(Beginning of Data for analysis)
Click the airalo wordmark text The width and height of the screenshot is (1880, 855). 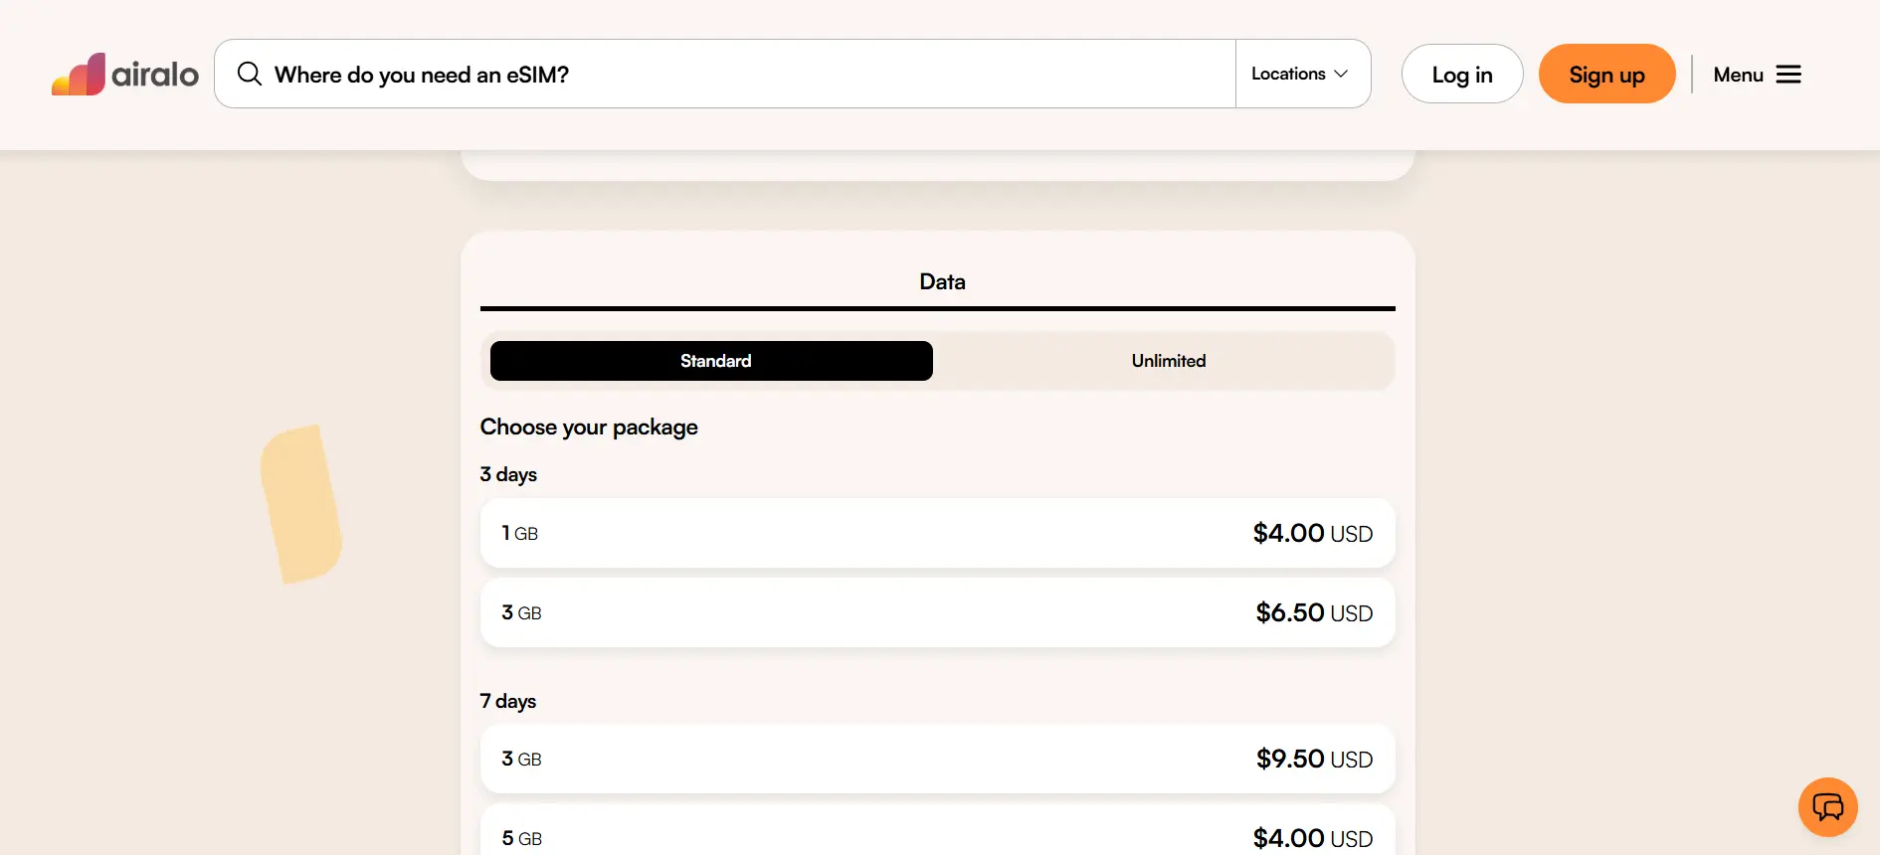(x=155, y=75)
(End of Data for analysis)
(Beginning of Data for analysis)
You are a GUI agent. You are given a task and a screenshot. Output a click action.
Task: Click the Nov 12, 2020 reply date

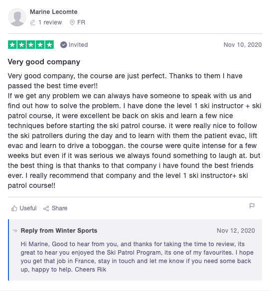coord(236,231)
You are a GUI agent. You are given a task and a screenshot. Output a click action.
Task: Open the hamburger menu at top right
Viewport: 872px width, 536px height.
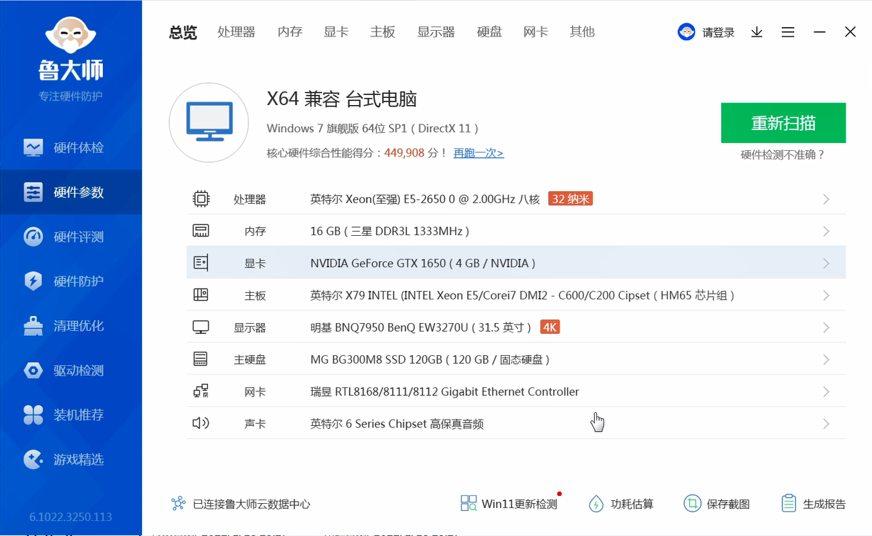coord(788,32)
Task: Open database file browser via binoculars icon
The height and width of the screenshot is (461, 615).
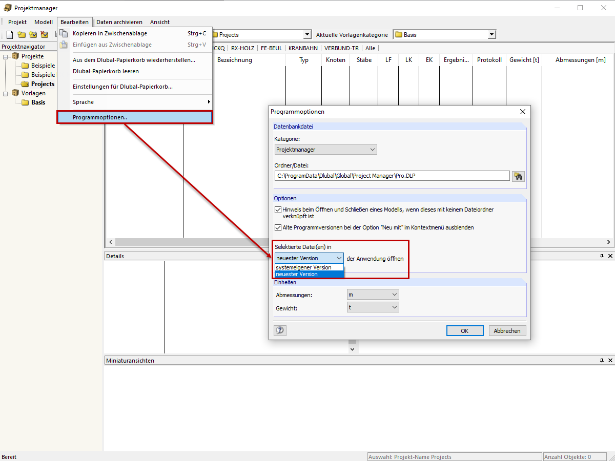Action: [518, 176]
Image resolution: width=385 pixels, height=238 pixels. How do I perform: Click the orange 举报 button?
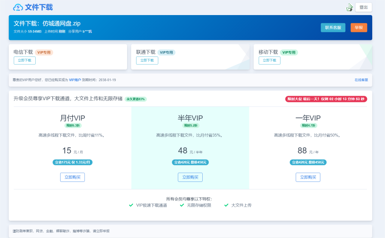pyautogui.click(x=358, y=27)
(End of Data for analysis)
(Beginning of Data for analysis)
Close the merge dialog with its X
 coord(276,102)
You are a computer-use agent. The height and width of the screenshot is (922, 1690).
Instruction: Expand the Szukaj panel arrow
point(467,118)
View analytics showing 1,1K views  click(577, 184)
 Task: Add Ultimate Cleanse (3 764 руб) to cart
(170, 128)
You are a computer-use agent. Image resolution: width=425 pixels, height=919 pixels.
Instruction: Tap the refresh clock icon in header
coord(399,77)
(End of Data for analysis)
§ **Work required**: If a line in the records includes the string "computer", copy it.

§ **Solution**:
You are a computer-use agent. The height and width of the screenshot is (922, 1690).
You are a computer-use agent. Image resolution: width=425 pixels, height=919 pixels.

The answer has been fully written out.